A - Yeah. We were on tour with The Police doing stadium tours for three months. We played for a million and a half people in three months. Our personal lives fell apart, but our business career took off. For me, my life changed because the things I used to write about, my environment had changed. The next album after, "Reach The Beach", went Platinum and it was titled because when I went back to look at my old haunts, I felt like a ghost in my old life. The album was written from that viewpoint. I'm not crying about it. We were all very happy. There was a lot of pluses to it. But in life, we quickly learned that when you go through the looking glass, with success comes a kind of responsibility and also decisions because you can either say no to the eighteen month tour and not support the career, or you could say yes. Well, is your wife going to be waiting for you eighteen months later? Is she gonna want to come on the road? The answer is no. (laughs)
Q - Did your wife understand what a musician's life was all about? Did she understand that you had to travel to promote whatever product you put out?
A - She was twenty-two. We didn't understand. How do you understand something you don't know?
Q - That's right. You could've been a failure too.
A - Exactly. She would've left me a couple years later for being a miserable guy around her feet.
Q - You weren't ripped off along the way by any managers, agents or record companies, were you?

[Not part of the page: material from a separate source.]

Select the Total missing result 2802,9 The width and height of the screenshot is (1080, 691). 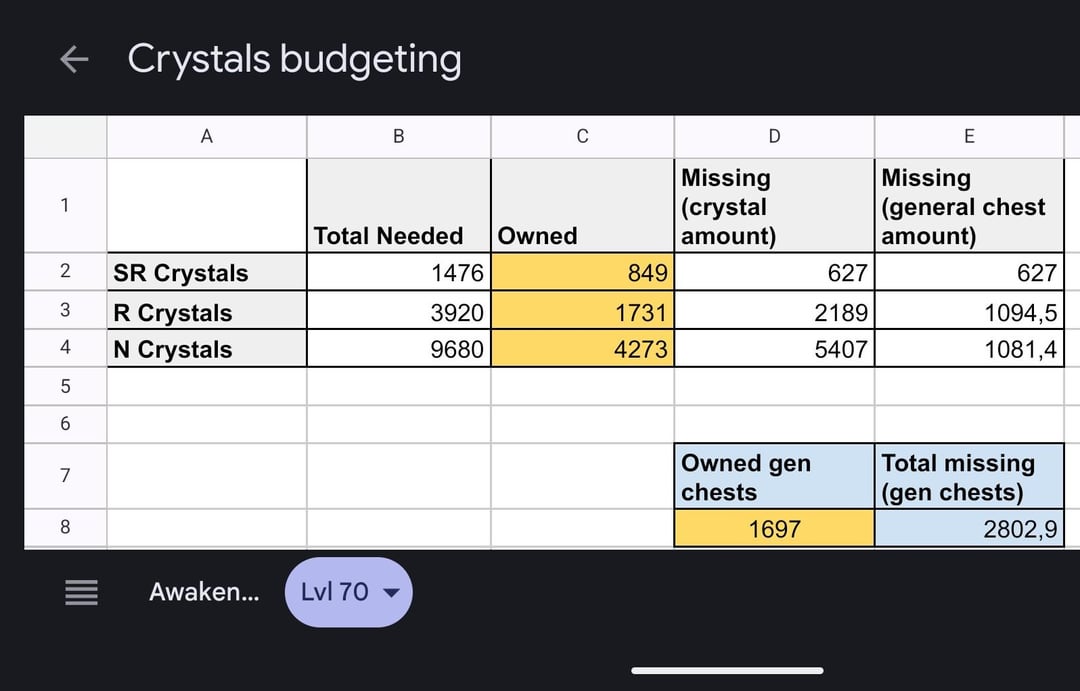(x=968, y=528)
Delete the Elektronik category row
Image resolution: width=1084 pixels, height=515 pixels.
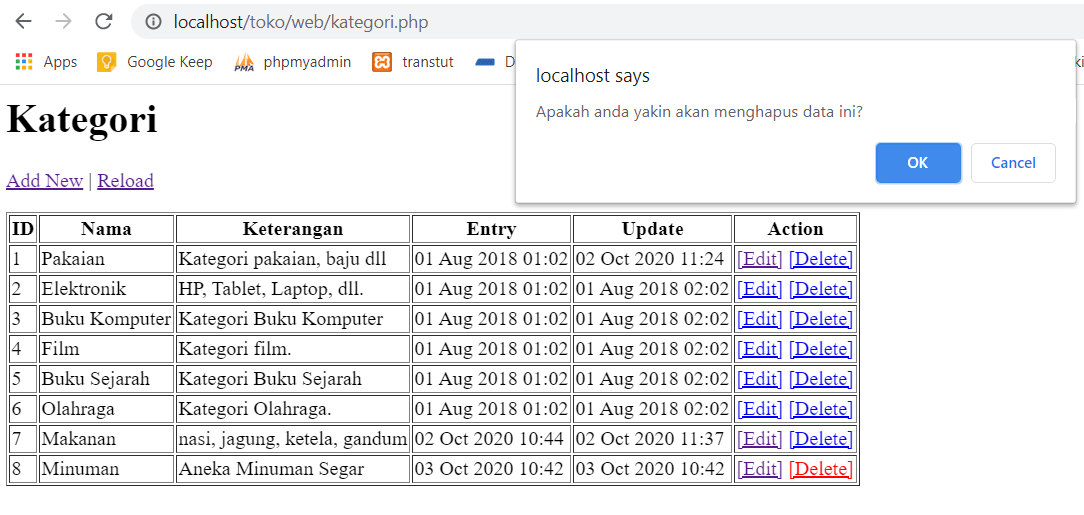[820, 289]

A - No, not really. The I.R.S. leaned pretty heavily on us because we earned a lot of money in one year, rather than spreading it out. Had we been smarter, we would've spread it out. It's feast or famine. Your money comes to you in clumps. So the money you paid in tax last year doesn't help you the next year.
Q - Where are you performing to promote "Beautiful Friction"?

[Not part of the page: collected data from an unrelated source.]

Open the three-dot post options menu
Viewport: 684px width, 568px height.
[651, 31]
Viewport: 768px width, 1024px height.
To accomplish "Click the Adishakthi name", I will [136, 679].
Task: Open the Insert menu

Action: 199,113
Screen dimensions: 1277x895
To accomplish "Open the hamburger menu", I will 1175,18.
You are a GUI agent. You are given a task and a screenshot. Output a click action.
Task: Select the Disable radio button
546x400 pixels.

A - Anywhere and everywhere. Anywhere we can. We do a lot of big city festivals and summer series outdoors, large concert shows. We do theatres, we do clubs. We just closed the tour the other day in Los Angeles at a place called The Canyon Club. We had 2,500 people turn up there. Now we're off to Germany for a tour of three weeks. People still keep coming. That's one good thing, that the music is still alive and those people that want to come out can.
Q - You also tour with a guy name of Nick Harper?

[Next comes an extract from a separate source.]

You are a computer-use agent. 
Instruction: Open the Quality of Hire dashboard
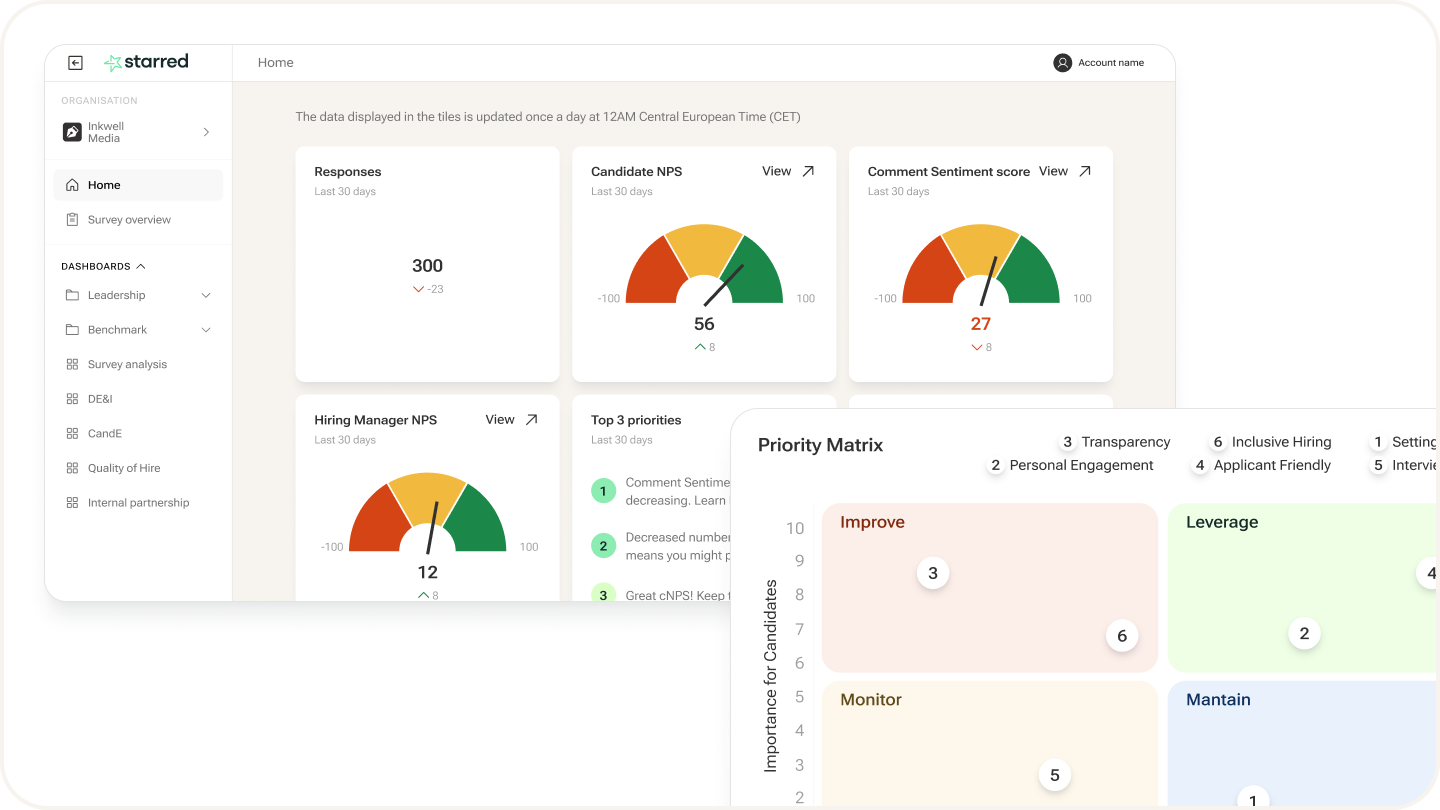(124, 468)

A - Yeah. I go out with Nick occasionally. We have a duo called Cynic. I might go out alone with my acoustic guitar. For me it's a great place to start writing songs. I like to put pressure on myself, get a good idea. I sit around at home. It'll take me weeks to write a song. If I know I got a gig at the end of the week, I've got to finish it in a day or two. It pushes my button. It gets my nervousness up and gets me feeling excited. So, it's a leap of faith and the next word will come out of me. I just enjoy the idea of renting a car, throwing an acoustic (guitar) in the back and driving and turning up.
Q - Do they advertise you as the lead singer of The Fixx?
A - Yeah, they do. I don't mind that because it's gonna bring more people in. It's a smaller world, but I enjoy it. It's a good counter to The Fixx.
Q - Do you get hecklers and drunks?
A - No. I tend to play in good little clubs and nice little listening rooms. Quite often you get some home shows. You get dedicated fans who will get a group of people together in their homes, fifty, sixty, one hundred people. They'll all pay a small admission and they invite me into their home and I'll give them a show in their living room. I get to meet my fans in a closer realm. It works out great. I don't even have a P.A. It's like having a Gypsy singing in your front room.
Q - This happens in Europe or the United States?
A - It happens in the United States. I've done quite a few here.
Q - And you make your home in France?
A - Yeah, my home is still in France. I'm kind of all over the place, but my main bass is with my wife and child, living on the farm, and then we're looking to move to California next year (2013) as well. My wife has another business venture she's starting up.
Q - What kind of a business would that be?
A - A wedding planning and restaurant.